床調査真っ最中のもふ手の上で彷徨う指の処遇に困ったクロウは、仕方なくもう一度床をトンと叩いてみた。
「木の床みたいな感触と音だよな」
「あ、あー! しょっか、しょっかぁ。しょれだよー。しらにゃいゆかにゃのに、しっちぇるかんじだにゃーっちぇ、おもっちぇちゃんらー。にゃるほろ、にゃるほろ。きのゆか、らっちゃのかー」
床をトントンしながら何気なく呟くと、子ネコーがパッとお顔を上げてクロウを見た。お目目がキランキランだ。どうやら子ネコーは、それを知りたくて床と戯れていたようだ。
クロウの言う通り、白く仄かに光る床は、その見た目に反して木の床のような優しい感触と音だった。
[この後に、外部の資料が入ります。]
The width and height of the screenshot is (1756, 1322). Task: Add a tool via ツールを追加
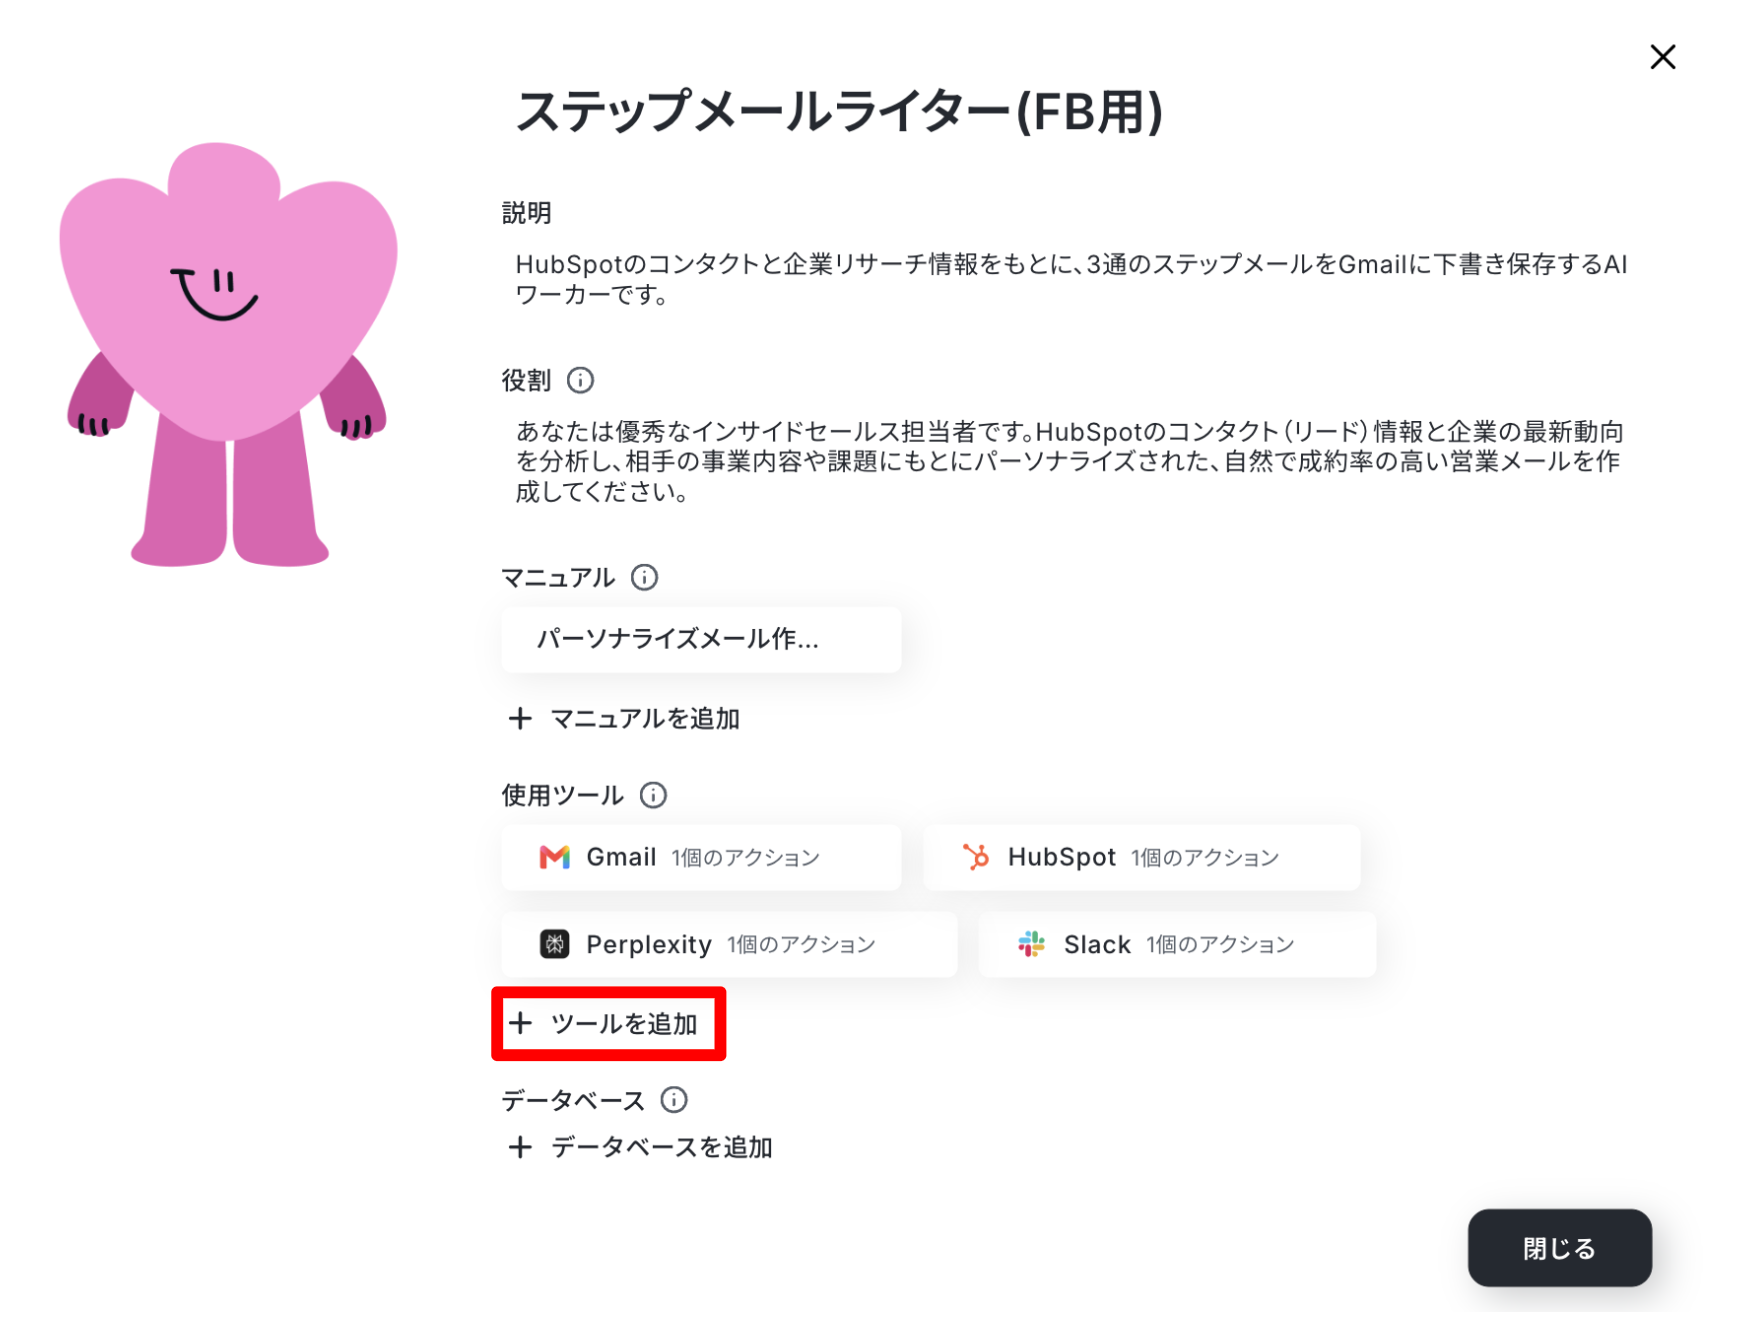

「魔法の木材なのかな…………いやいや、すっごい大昔に造られた船だし、さすがに木材は劣化が…………いや、でも、待てよ? 魔法の木材を魔法で加工したなら、有り得るのか……? それとも、偶々そういう感触なだけで、古代の未知なる魔法の金属…………?」
「ほぅほぅ。ふむふむ。クリョーきゅんは、なかにゃか、わかっちぇいるようだねぇ」
「…………ん? あー、ああ。あり……がとう……?」
床の材質について考えを巡らせている内に、少年心が疼いて楽しくなってきたクロウだったが、何を知っているのか訳知り顔の子ネコーに偉そうに褒められてしまった。
クロウには、魔法の知識も建築の知識もなかったため、少年心が全開なだけの浅い考察だったけれど、子ネコーはそうは思わなかったようだ。
「うん、うん。なかにゃきゃ、さんこーににゃる、おはにゃしらった」
「お、おう」
にゃんごろーは、キラキラお目目でクロウを見つめて褒めながら、なぜか「にゃふっ」と胸を張った。そして、とんでもない提案をしてきた。
「クリョーも、なかにゃきゃ、やりゅよーだし、ここは、とくべちゅに! にゃんごろーの! まほーの、でしに、してあげりゅ!」
「は? 魔法の、弟子…………? 俺が、おまえの?」
「しょー! これきゃらは、にゃんごろーししょーと、よびゅよーに!」
「にゃんごろー師匠!」
可愛らしくも小生意気な提案に、激しく喰らいついたのはカザンだった。
思いもよらない展開に呆気に取られて言葉を失くしているクロウの傍らで、いつも涼やかなサムライは――――。
珍しく、クワッと大きく目を見開いていた。